* _Problem statement_
When you reach the line holding "Click the separator dropdown arrow", please begin to restate the lines word for word and continue through the last one in the material, excluding pictures.

* _Exercise material_

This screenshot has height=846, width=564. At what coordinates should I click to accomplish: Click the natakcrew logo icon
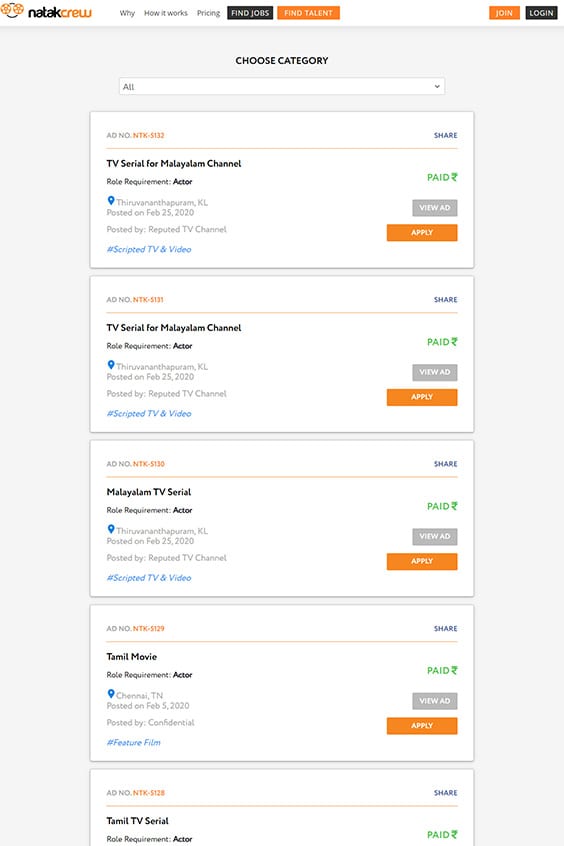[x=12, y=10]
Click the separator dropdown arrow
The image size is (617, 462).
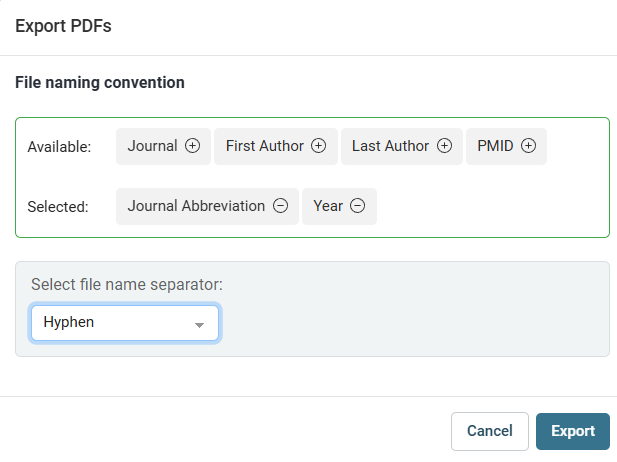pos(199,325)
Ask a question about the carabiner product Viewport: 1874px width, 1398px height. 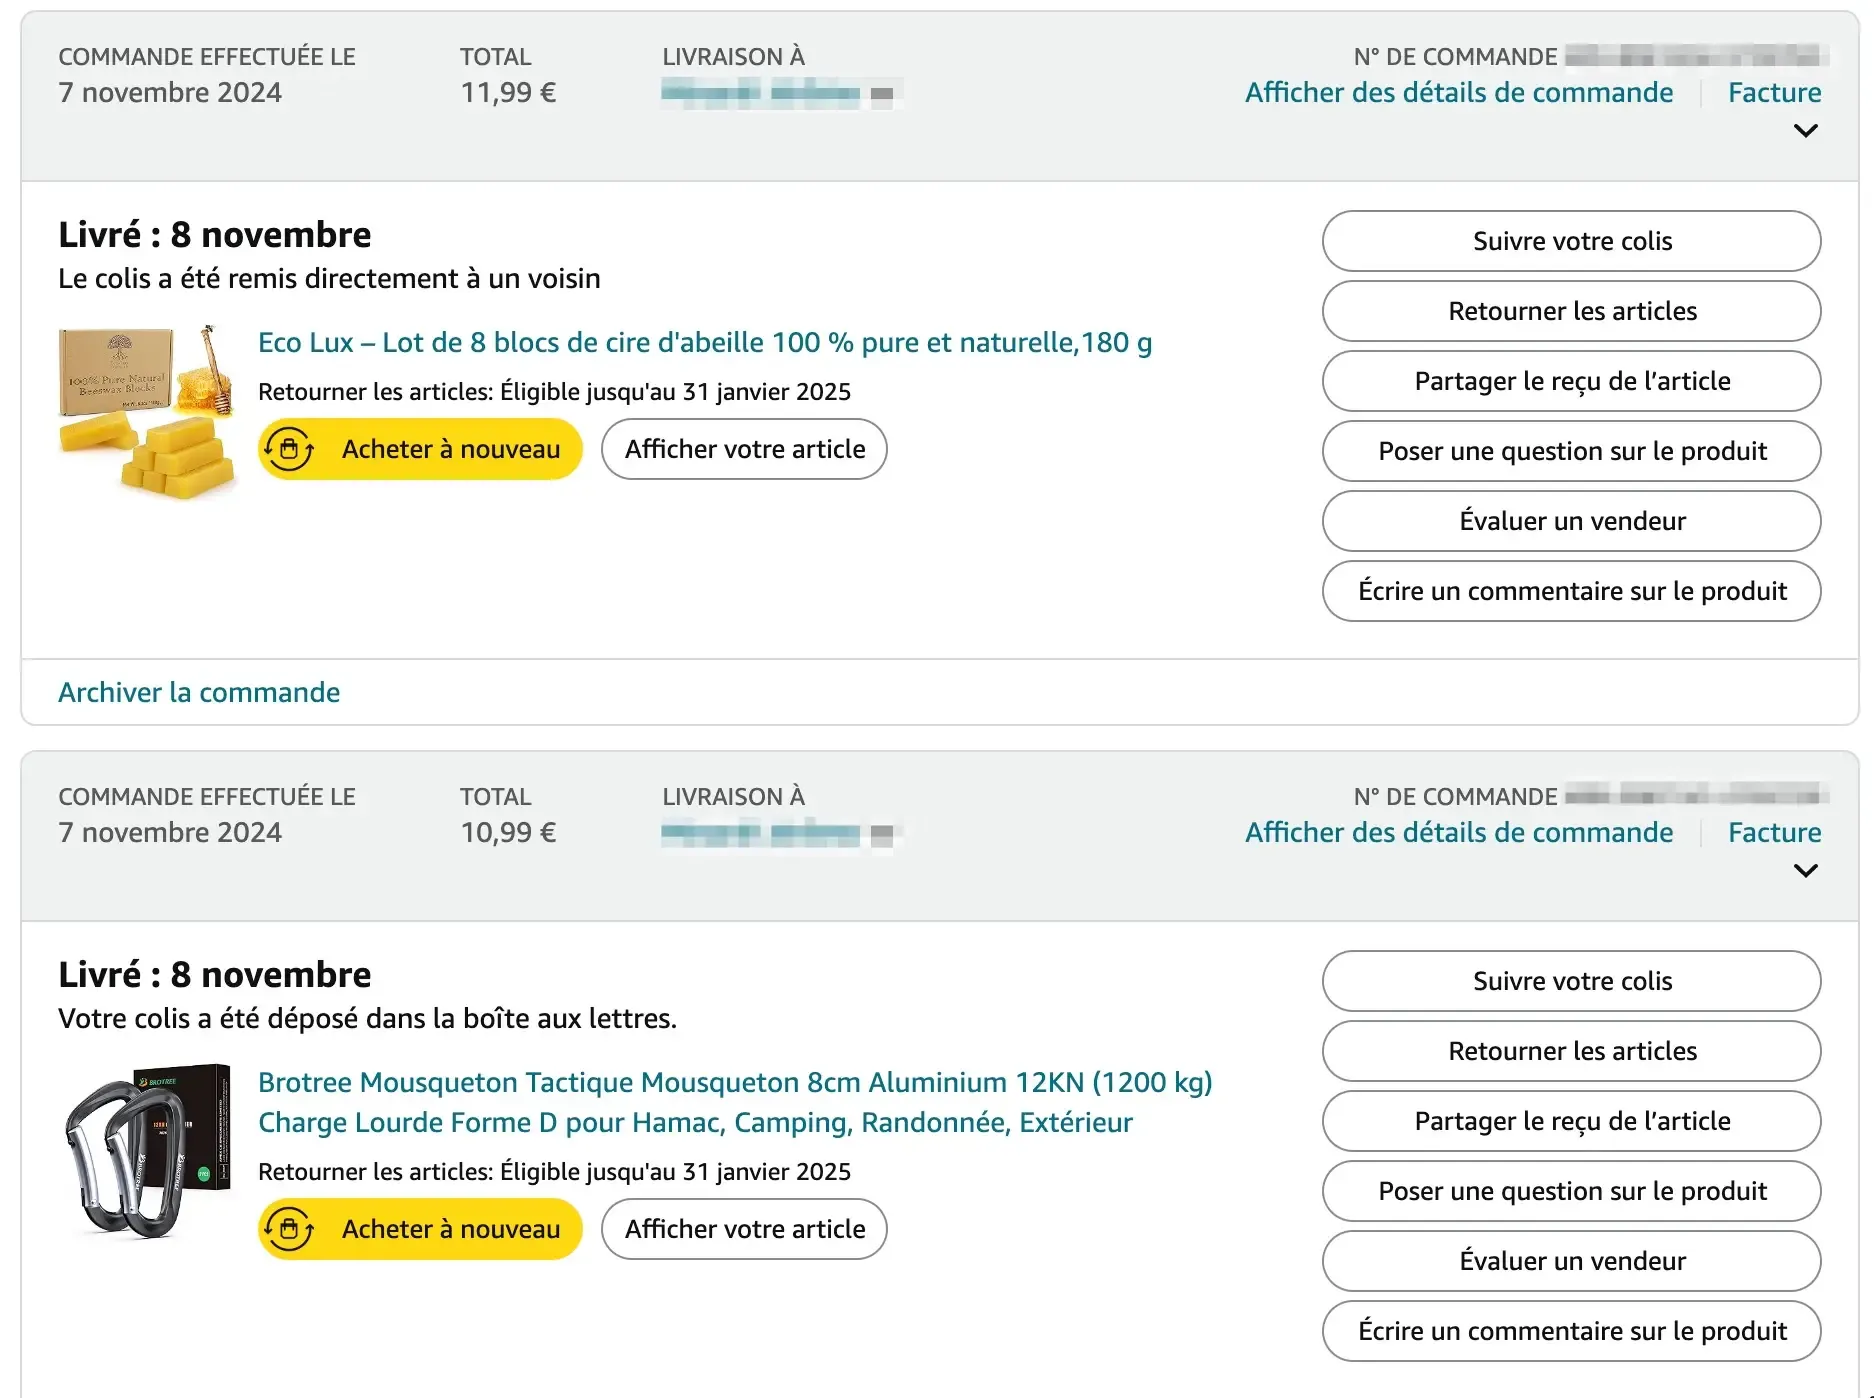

* _Output for this task_
Click the separator dropdown arrow
The image size is (617, 462).
pos(199,325)
Ask a question about the carabiner product Viewport: 1874px width, 1398px height. 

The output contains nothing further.